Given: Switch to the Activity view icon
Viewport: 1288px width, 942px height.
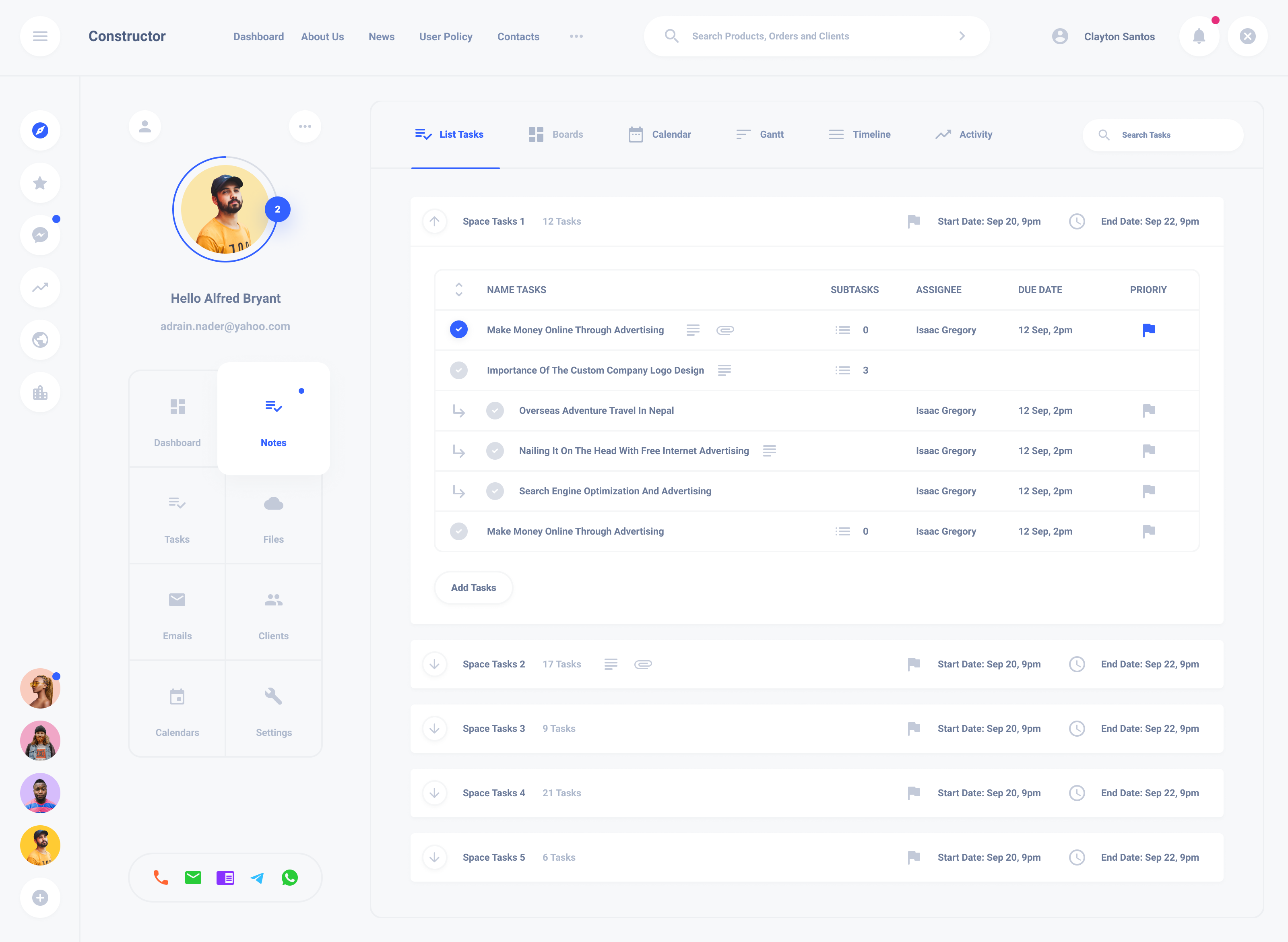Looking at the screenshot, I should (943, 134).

...

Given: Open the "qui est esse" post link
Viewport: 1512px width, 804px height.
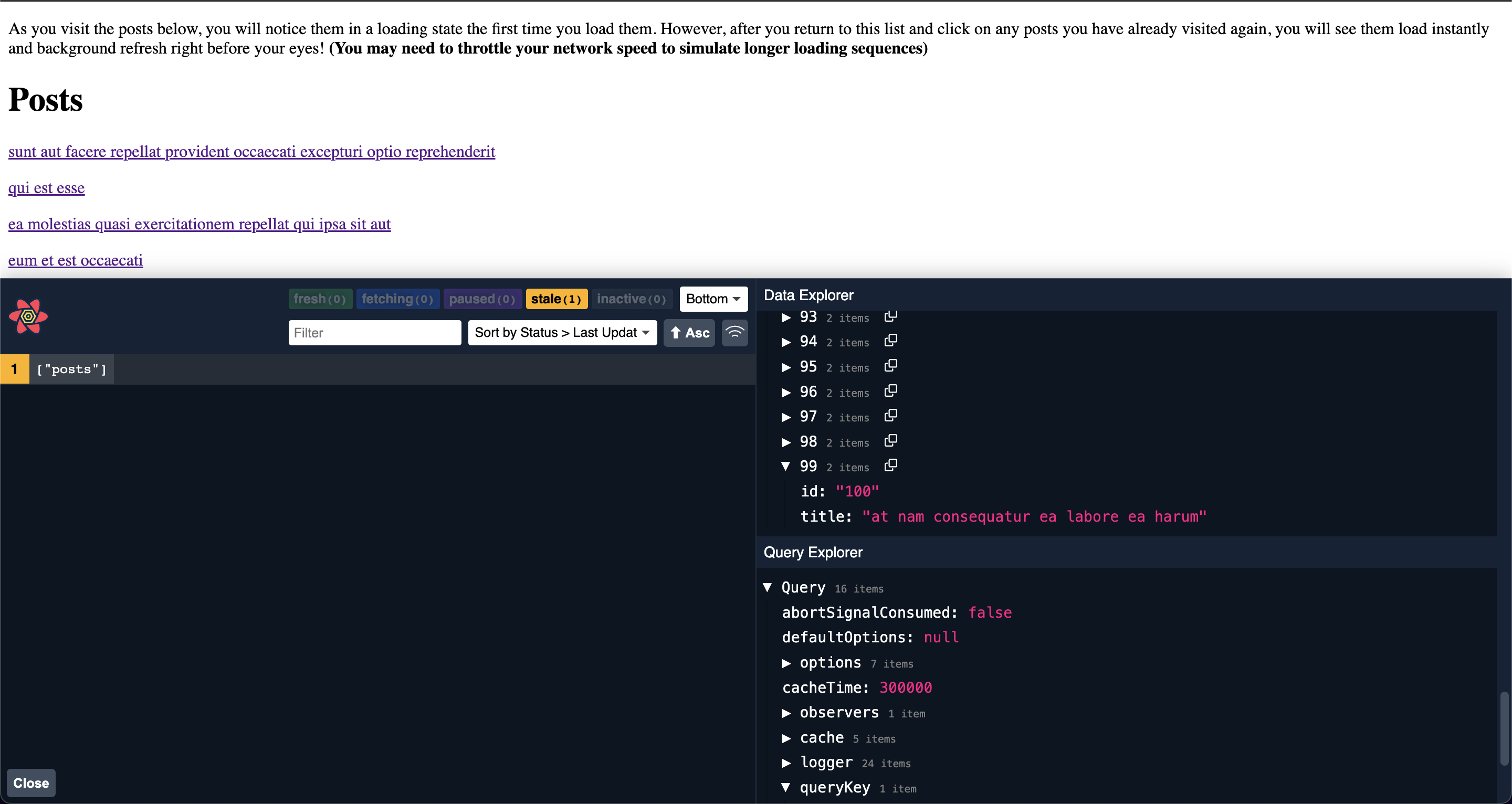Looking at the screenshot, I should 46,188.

EXERCISE AIM:
Only lines holding "Given" are wanted; copy all of them from the listing.

TASK SOLUTION:
Given: Switch to the Activity view icon
Given: Open the "qui est esse" post link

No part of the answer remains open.